Goal of the exercise:
Transcribe each line of the material with no alterations.

-.-.-

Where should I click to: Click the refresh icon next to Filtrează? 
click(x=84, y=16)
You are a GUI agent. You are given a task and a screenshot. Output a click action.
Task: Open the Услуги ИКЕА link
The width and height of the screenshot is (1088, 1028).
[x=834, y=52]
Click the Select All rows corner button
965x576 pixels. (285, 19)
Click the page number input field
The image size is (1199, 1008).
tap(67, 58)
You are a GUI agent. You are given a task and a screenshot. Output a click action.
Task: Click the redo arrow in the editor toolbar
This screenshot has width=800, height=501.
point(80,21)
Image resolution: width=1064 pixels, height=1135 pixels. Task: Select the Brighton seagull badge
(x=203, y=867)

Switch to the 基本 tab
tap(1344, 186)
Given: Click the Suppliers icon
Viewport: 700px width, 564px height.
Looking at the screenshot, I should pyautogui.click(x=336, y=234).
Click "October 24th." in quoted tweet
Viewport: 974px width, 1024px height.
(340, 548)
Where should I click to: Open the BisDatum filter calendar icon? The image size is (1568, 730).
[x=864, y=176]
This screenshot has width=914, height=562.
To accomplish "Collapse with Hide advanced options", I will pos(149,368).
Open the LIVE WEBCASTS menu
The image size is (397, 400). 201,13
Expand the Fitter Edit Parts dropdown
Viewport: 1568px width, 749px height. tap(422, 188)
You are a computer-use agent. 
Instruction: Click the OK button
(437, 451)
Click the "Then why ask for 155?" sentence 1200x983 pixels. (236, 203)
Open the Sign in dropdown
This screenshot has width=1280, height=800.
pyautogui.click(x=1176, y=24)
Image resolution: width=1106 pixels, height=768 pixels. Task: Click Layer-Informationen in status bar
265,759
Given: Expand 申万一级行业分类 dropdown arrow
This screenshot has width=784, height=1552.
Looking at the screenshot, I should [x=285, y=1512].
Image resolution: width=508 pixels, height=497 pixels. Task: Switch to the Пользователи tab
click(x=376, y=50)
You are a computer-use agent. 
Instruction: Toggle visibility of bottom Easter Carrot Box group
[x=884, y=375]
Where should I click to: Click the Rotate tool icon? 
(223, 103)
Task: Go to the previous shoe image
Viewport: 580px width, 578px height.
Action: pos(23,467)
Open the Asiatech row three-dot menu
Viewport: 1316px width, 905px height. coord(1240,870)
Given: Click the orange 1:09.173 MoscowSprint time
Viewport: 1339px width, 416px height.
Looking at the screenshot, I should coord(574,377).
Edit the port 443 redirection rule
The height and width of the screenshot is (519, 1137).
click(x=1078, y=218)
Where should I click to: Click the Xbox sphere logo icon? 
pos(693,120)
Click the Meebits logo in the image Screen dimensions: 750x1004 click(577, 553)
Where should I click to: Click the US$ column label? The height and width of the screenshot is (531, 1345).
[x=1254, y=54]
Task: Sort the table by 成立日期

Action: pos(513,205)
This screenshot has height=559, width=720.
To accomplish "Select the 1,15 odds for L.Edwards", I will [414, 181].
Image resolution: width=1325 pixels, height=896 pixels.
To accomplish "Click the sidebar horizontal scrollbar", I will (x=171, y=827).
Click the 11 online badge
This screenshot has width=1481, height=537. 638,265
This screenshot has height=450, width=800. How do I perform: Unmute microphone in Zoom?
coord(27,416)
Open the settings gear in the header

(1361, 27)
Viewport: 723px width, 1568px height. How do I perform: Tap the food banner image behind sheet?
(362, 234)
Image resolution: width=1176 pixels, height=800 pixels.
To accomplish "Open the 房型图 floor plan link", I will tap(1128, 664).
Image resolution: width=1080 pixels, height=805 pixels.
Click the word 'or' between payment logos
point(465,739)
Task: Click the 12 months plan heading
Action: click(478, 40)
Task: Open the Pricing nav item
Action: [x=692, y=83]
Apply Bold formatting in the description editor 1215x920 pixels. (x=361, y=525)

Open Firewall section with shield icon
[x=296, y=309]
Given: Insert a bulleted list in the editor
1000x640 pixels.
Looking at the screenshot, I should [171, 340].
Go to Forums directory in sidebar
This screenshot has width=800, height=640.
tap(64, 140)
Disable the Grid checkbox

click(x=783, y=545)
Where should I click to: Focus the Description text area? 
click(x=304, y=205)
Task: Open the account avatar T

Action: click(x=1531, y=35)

-.-.-

Output:
Where should I click to: Click the refresh icon next to Filtrează? 
click(x=84, y=16)
You are a GUI agent. You are given a task and a screenshot. Output a click action.
Task: Open the Услуги ИКЕА link
The width and height of the screenshot is (1088, 1028).
[x=834, y=52]
Click the Select All rows corner button
965x576 pixels. (285, 19)
Click the page number input field
The image size is (1199, 1008).
tap(67, 58)
You are a GUI agent. You are given a task and a screenshot. Output a click action.
Task: Click the redo arrow in the editor toolbar
This screenshot has width=800, height=501.
point(80,21)
Image resolution: width=1064 pixels, height=1135 pixels. Task: Select the Brighton seagull badge
(x=203, y=867)

Switch to the 基本 tab
tap(1344, 186)
Given: Click the Suppliers icon
Viewport: 700px width, 564px height.
Looking at the screenshot, I should pyautogui.click(x=336, y=234).
Click "October 24th." in quoted tweet
Viewport: 974px width, 1024px height.
(340, 548)
Where should I click to: Open the BisDatum filter calendar icon? The image size is (1568, 730).
[x=864, y=176]
This screenshot has width=914, height=562.
To accomplish "Collapse with Hide advanced options", I will pos(149,368).
Open the LIVE WEBCASTS menu
The image size is (397, 400). 201,13
Expand the Fitter Edit Parts dropdown
Viewport: 1568px width, 749px height. tap(422, 188)
You are a computer-use agent. 
Instruction: Click the OK button
(437, 451)
Click the "Then why ask for 155?" sentence 1200x983 pixels. (236, 203)
Open the Sign in dropdown
This screenshot has width=1280, height=800.
pyautogui.click(x=1176, y=24)
Image resolution: width=1106 pixels, height=768 pixels. Task: Click Layer-Informationen in status bar
265,759
Given: Expand 申万一级行业分类 dropdown arrow
This screenshot has width=784, height=1552.
Looking at the screenshot, I should [x=285, y=1512].
Image resolution: width=508 pixels, height=497 pixels. Task: Switch to the Пользователи tab
click(x=376, y=50)
You are a computer-use agent. 
Instruction: Toggle visibility of bottom Easter Carrot Box group
[x=884, y=375]
Where should I click to: Click the Rotate tool icon? 
(223, 103)
Task: Go to the previous shoe image
Viewport: 580px width, 578px height.
Action: pos(23,467)
Open the Asiatech row three-dot menu
Viewport: 1316px width, 905px height. coord(1240,870)
Given: Click the orange 1:09.173 MoscowSprint time
Viewport: 1339px width, 416px height.
Looking at the screenshot, I should coord(574,377).
Edit the port 443 redirection rule
The height and width of the screenshot is (519, 1137).
click(x=1078, y=218)
Where should I click to: Click the Xbox sphere logo icon? 
pos(693,120)
Click the Meebits logo in the image Screen dimensions: 750x1004 click(577, 553)
Where should I click to: Click the US$ column label? The height and width of the screenshot is (531, 1345).
[x=1254, y=54]
Task: Sort the table by 成立日期

Action: pos(513,205)
This screenshot has height=559, width=720.
To accomplish "Select the 1,15 odds for L.Edwards", I will [414, 181].
Image resolution: width=1325 pixels, height=896 pixels.
To accomplish "Click the sidebar horizontal scrollbar", I will (x=171, y=827).
Click the 11 online badge
This screenshot has width=1481, height=537. 638,265
This screenshot has height=450, width=800. How do I perform: Unmute microphone in Zoom?
coord(27,416)
Open the settings gear in the header

(1361, 27)
Viewport: 723px width, 1568px height. How do I perform: Tap the food banner image behind sheet?
(362, 234)
Image resolution: width=1176 pixels, height=800 pixels.
To accomplish "Open the 房型图 floor plan link", I will tap(1128, 664).
Image resolution: width=1080 pixels, height=805 pixels.
Click the word 'or' between payment logos
point(465,739)
Task: Click the 12 months plan heading
Action: click(478, 40)
Task: Open the Pricing nav item
Action: [x=692, y=83]
Apply Bold formatting in the description editor 1215x920 pixels. (x=361, y=525)

Open Firewall section with shield icon
[x=296, y=309]
Given: Insert a bulleted list in the editor
1000x640 pixels.
Looking at the screenshot, I should [171, 340].
Go to Forums directory in sidebar
This screenshot has width=800, height=640.
tap(64, 140)
Disable the Grid checkbox

click(x=783, y=545)
Where should I click to: Focus the Description text area? 
click(x=304, y=205)
Task: Open the account avatar T

Action: click(x=1531, y=35)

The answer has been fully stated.